Data entries

Content starts

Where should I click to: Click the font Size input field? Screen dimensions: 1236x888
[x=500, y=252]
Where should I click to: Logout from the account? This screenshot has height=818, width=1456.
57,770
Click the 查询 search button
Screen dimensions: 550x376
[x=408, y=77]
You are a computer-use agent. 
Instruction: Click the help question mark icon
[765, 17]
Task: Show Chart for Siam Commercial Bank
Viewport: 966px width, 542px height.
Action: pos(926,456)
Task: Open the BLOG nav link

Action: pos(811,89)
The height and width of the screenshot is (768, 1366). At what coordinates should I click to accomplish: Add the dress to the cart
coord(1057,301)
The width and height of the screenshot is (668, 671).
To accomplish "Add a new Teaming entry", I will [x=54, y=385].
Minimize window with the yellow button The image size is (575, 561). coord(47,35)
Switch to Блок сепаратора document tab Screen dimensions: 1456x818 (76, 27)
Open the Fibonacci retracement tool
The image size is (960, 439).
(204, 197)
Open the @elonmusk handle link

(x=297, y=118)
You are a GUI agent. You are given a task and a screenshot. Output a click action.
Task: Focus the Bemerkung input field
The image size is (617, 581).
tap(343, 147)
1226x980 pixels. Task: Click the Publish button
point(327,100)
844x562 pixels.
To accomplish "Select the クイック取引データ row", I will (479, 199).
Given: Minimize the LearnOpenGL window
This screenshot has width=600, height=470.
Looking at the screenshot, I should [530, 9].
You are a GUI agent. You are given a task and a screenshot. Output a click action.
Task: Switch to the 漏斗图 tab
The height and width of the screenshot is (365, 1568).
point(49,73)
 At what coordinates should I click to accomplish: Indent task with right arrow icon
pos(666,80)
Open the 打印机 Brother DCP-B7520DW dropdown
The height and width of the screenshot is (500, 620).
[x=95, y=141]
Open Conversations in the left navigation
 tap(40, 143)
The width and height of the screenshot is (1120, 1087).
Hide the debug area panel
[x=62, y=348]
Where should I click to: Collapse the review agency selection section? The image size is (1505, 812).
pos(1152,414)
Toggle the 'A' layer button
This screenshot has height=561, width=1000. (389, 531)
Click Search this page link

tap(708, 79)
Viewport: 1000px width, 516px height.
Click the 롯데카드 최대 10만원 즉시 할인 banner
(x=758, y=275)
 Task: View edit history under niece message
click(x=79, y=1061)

Content ends

WORK INSTRUCTIONS
Reproduce all the data word for word.

RESULT FOR THIS EXERCISE
Where should I click to: Click the font Size input field? Screen dimensions: 1236x888
[x=500, y=252]
Where should I click to: Logout from the account? This screenshot has height=818, width=1456.
57,770
Click the 查询 search button
Screen dimensions: 550x376
[x=408, y=77]
You are a computer-use agent. 
Instruction: Click the help question mark icon
[765, 17]
Task: Show Chart for Siam Commercial Bank
Viewport: 966px width, 542px height.
Action: pos(926,456)
Task: Open the BLOG nav link

Action: pos(811,89)
The height and width of the screenshot is (768, 1366). At what coordinates should I click to accomplish: Add the dress to the cart
coord(1057,301)
The width and height of the screenshot is (668, 671).
To accomplish "Add a new Teaming entry", I will [x=54, y=385].
Minimize window with the yellow button The image size is (575, 561). coord(47,35)
Switch to Блок сепаратора document tab Screen dimensions: 1456x818 (76, 27)
Open the Fibonacci retracement tool
The image size is (960, 439).
(204, 197)
Open the @elonmusk handle link

(x=297, y=118)
You are a GUI agent. You are given a task and a screenshot. Output a click action.
Task: Focus the Bemerkung input field
The image size is (617, 581).
tap(343, 147)
1226x980 pixels. Task: Click the Publish button
point(327,100)
844x562 pixels.
To accomplish "Select the クイック取引データ row", I will (479, 199).
Given: Minimize the LearnOpenGL window
This screenshot has width=600, height=470.
Looking at the screenshot, I should [530, 9].
You are a GUI agent. You are given a task and a screenshot. Output a click action.
Task: Switch to the 漏斗图 tab
The height and width of the screenshot is (365, 1568).
point(49,73)
 At what coordinates should I click to accomplish: Indent task with right arrow icon
pos(666,80)
Open the 打印机 Brother DCP-B7520DW dropdown
The height and width of the screenshot is (500, 620).
[x=95, y=141]
Open Conversations in the left navigation
 tap(40, 143)
The width and height of the screenshot is (1120, 1087).
Hide the debug area panel
[x=62, y=348]
Where should I click to: Collapse the review agency selection section? The image size is (1505, 812).
pos(1152,414)
Toggle the 'A' layer button
This screenshot has height=561, width=1000. (389, 531)
Click Search this page link

tap(708, 79)
Viewport: 1000px width, 516px height.
Click the 롯데카드 최대 10만원 즉시 할인 banner
(x=758, y=275)
 Task: View edit history under niece message
click(x=79, y=1061)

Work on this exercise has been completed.